Text passage ▸
▬▬▬▬▬▬

In the summer of 1982 we sewed a kimono. When we made this robe, life was full of everyday joy. My grandmother, Mama Nick, and I crafted it on a summer visit to her home in Oklahoma City. The summer was filled with silky red fabric, tornado warnings and a stellar Fourth of July parade.

Nights, we would hide in the basement till the sirens subsided. By day, we'd sleep late, lunch on fried green tomato sandwiches and then pull out the sewing supplies.

My grandmother had the pattern cut for years, she told me, waiting all that time for just a moment like this. She and I talked as we streamed its supple drape through the needle of the sewing machine. This was our only work to be done on a summer's day.

Later in the afternoon I'd swing on the tire out on the old oak tree. By evening we'd recline with my grandfather to watch Dan Rather deliver the evening's news. In the morning, we'd be back at work on the kimono. As the silk passed through our fingertips attuned to the hum of the machine, I learned something new every day.

▬▬▬▬▬▬

Answer these questions from the passage about sewing a kimono:
1. In which city did the grandmother live?
2. What was eaten for lunch on those summer days?
3. Who delivered the evening news that was watched with the grandfather?

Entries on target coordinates

▬▬▬▬▬▬

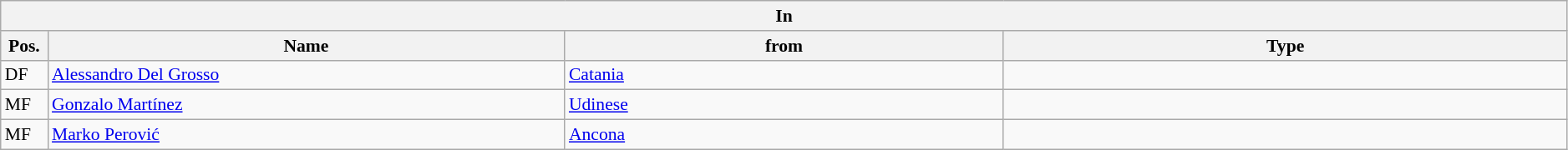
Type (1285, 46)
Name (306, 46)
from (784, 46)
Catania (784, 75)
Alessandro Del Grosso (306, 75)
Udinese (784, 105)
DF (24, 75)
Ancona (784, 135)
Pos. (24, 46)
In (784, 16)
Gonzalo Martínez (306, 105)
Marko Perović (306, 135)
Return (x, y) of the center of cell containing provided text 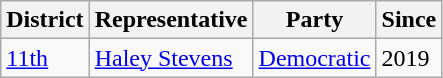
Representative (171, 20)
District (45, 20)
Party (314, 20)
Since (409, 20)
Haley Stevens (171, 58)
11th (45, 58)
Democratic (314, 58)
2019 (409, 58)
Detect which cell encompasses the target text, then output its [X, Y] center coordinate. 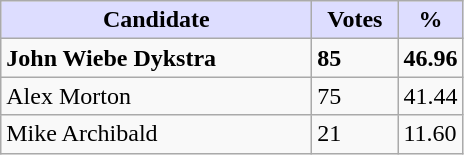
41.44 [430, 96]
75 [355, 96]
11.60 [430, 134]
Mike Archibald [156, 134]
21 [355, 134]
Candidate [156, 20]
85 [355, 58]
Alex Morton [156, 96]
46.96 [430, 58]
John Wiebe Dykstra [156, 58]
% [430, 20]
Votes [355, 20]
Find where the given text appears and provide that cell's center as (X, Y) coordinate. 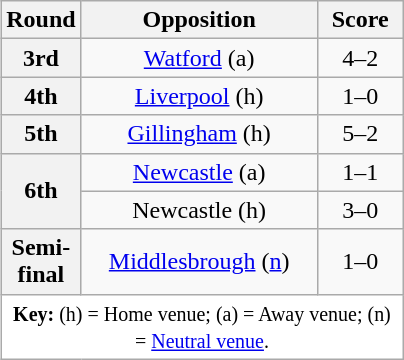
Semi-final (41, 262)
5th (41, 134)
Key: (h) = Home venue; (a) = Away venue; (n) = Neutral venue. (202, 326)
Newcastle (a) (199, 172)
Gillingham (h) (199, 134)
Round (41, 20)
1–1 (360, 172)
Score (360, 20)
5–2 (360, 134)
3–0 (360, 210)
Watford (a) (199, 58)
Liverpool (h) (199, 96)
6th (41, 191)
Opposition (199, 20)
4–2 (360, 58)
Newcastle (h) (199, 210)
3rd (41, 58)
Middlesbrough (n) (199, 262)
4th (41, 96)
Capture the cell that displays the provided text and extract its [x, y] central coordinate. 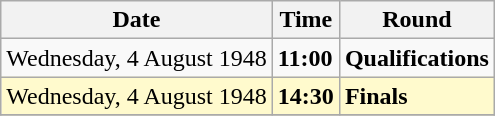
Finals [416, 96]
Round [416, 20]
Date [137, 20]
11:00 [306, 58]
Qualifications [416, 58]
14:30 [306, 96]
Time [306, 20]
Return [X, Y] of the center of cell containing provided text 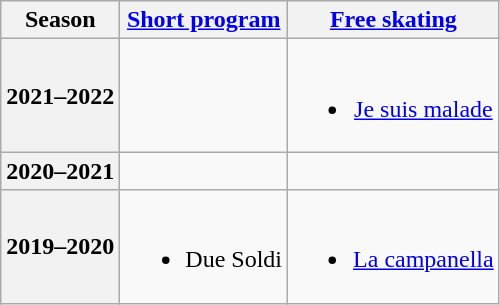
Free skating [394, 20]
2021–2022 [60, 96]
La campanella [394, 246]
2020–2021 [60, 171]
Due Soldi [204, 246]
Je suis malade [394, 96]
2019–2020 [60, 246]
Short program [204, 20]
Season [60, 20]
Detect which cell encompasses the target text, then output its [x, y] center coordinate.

▬▬▬▬▬▬

Complete response ▸
1. Oklahoma City
2. Fried green tomato sandwiches
3. Dan Rather